Hadits ini didhaifkan oleh Imam Asy-Syaukani (Nailu Al-Awthar: 4/350) dan lainnya karena sanadnya dhaif. Namun telah shahih semisal hadits ini dari Ibnu Abbas, mauquf dari perkataannya. (Al-Fiqhu Al-Muyassar fi Dhaui Al-Kitab wa As-Sunnah: 164).

Menurut Syaikh Hasan Ayyub, Hadits ini diriwayatkan oleh imam Ahmad dan Al-Baihaqi dengan sanad sangat baik. (Fiqhu Al-'Ibadat bi Adillatiha: 430).


Hikmah Puasa Tasu'a dan 11 Muharram

Adapun hikmah dianjurkan berpuasa 'Asyura bersama dengan sehari sebelumnya (hari ke 9 Muharram) dan sehari sesudahnya (hari ke 11 Muharram) banyak, di antaranya:

Pertama: untuk ihtiyath (kehati-hatian), karena ada kemungkinan kesalahan dalam melihat awal bulan Muharram atau ada perbedaan dalam menentukan awal bulan Muharram.

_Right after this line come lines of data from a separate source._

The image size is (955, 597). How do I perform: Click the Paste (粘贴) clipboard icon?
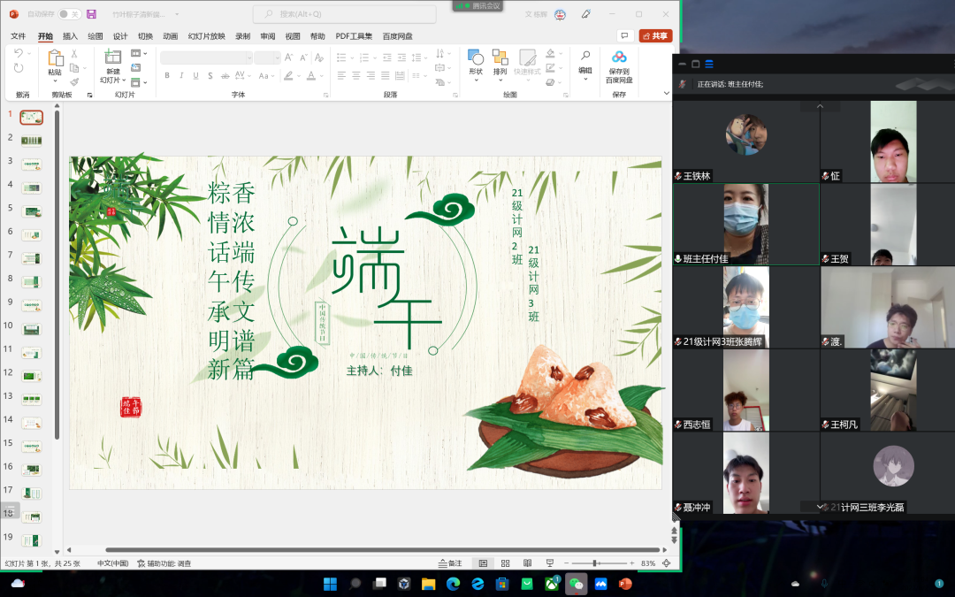55,62
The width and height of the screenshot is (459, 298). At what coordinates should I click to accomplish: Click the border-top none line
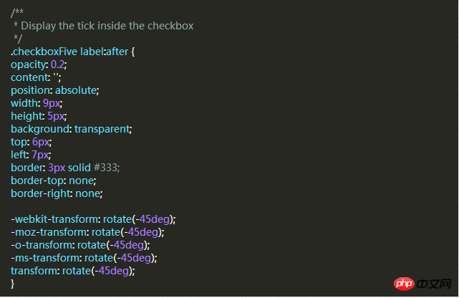[x=54, y=181]
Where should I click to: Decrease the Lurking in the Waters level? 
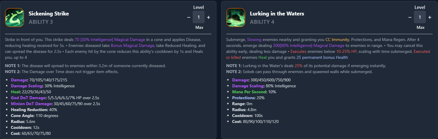click(x=410, y=17)
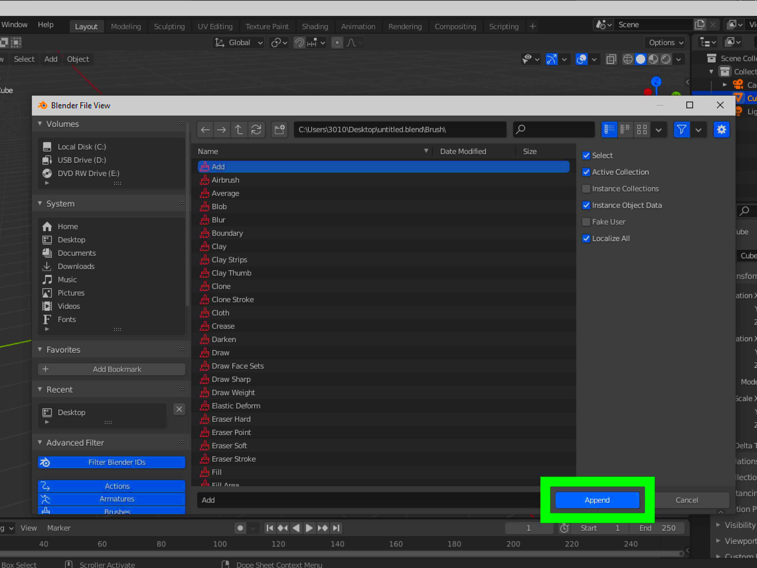Open the Layout workspace tab
Image resolution: width=757 pixels, height=568 pixels.
click(x=86, y=26)
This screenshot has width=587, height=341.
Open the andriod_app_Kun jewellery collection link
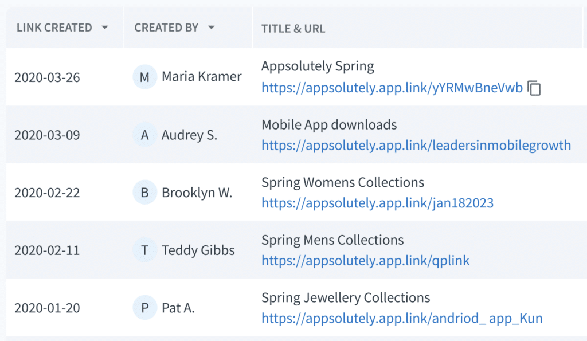(x=401, y=319)
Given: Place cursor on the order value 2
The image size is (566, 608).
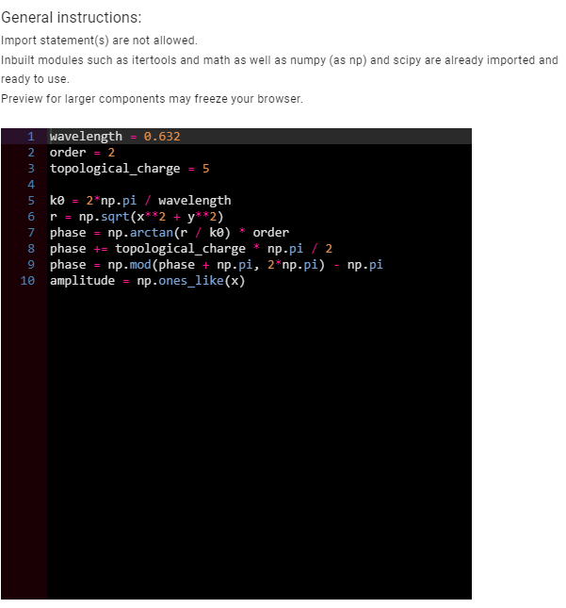Looking at the screenshot, I should [x=111, y=153].
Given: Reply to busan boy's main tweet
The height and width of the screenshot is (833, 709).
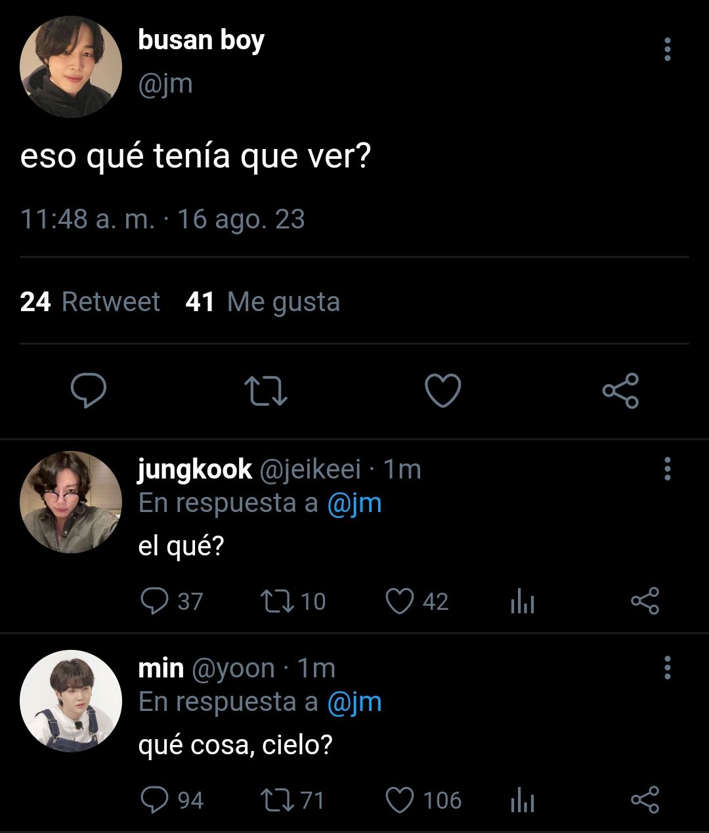Looking at the screenshot, I should [89, 391].
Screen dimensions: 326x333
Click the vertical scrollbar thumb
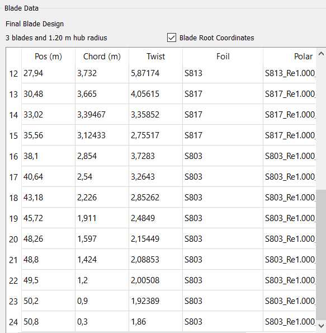321,255
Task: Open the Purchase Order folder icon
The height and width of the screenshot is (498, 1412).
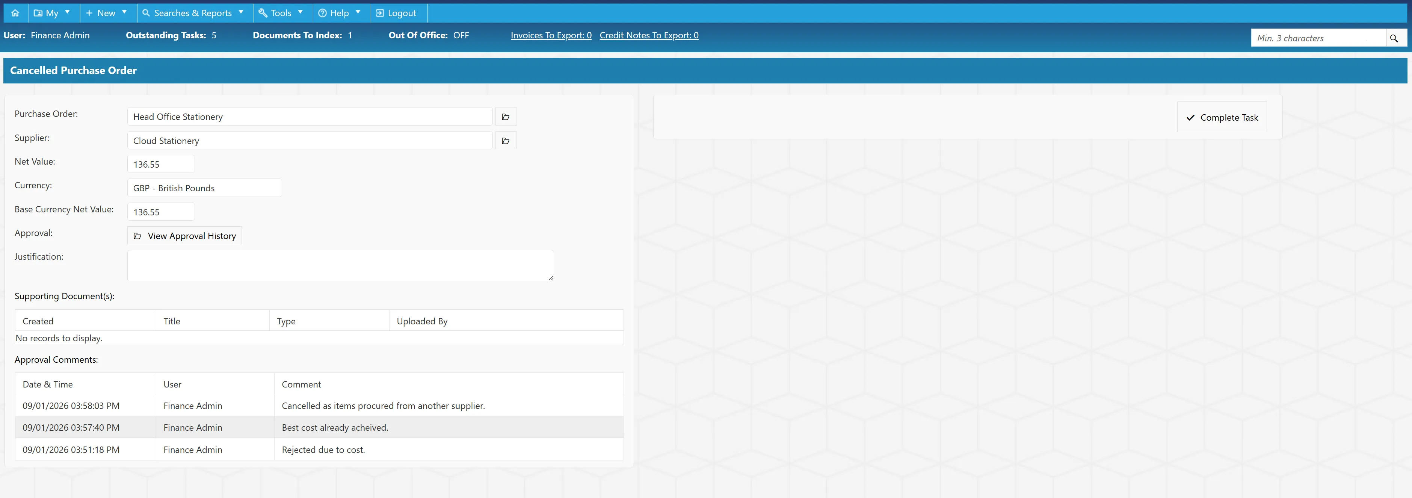Action: [505, 117]
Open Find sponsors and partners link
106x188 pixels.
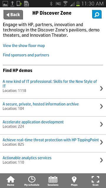[x=26, y=55]
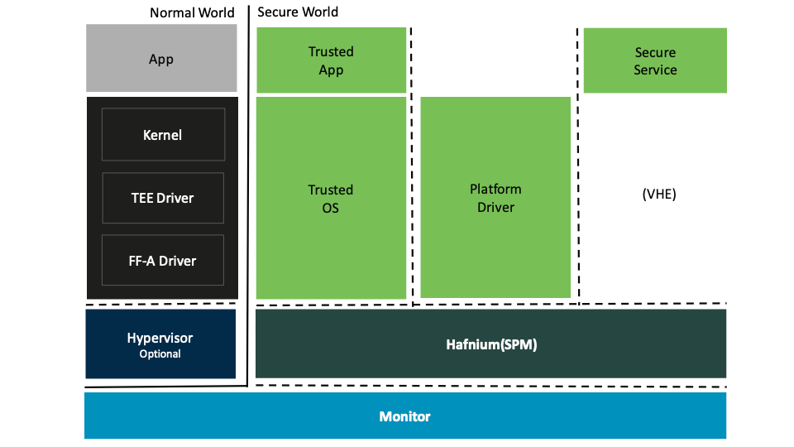Click the solid line dividing Normal and Secure World
The image size is (794, 447).
249,207
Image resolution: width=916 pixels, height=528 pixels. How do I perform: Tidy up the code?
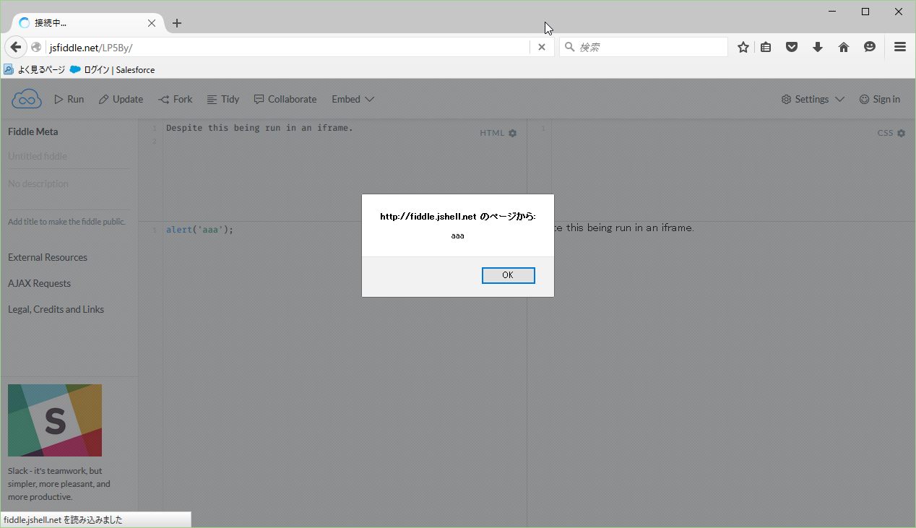click(222, 99)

Kedua: untuk berbeda dengan puasa orang-orang Yahudi dan Nasrani yang mengkhususkan puasa pada hari ke sepuluh saja.

Ketiga: menyambung puasa tasu'a dan hari ke 11 Muharram bersama hari 'Asyura sehingga tidak berpuasa 'Asyura saja sebagaimana puasa pada hari Jum'at saja dilarang.

Imam An-Nawawi berkata: "Sebahagian ulama berkata: Dan barangkali sebab disunahkan puasa hari kesembilan bersama hari kesepuluh adalah agar tidak menyerupai dengan orang-orang Yahudi dalam mengkhususkan berpuasa pada hari kesepuluh. Dan dalam hadits ada isyarat kepada ini. Ada juga yg berpendapat untuk ihtiyath (kehati-hatian) dalam berpuasa 'Asyura. Pendapat yang pertama lebih kuat " (Syarhu Shahih Muslim: 8/254).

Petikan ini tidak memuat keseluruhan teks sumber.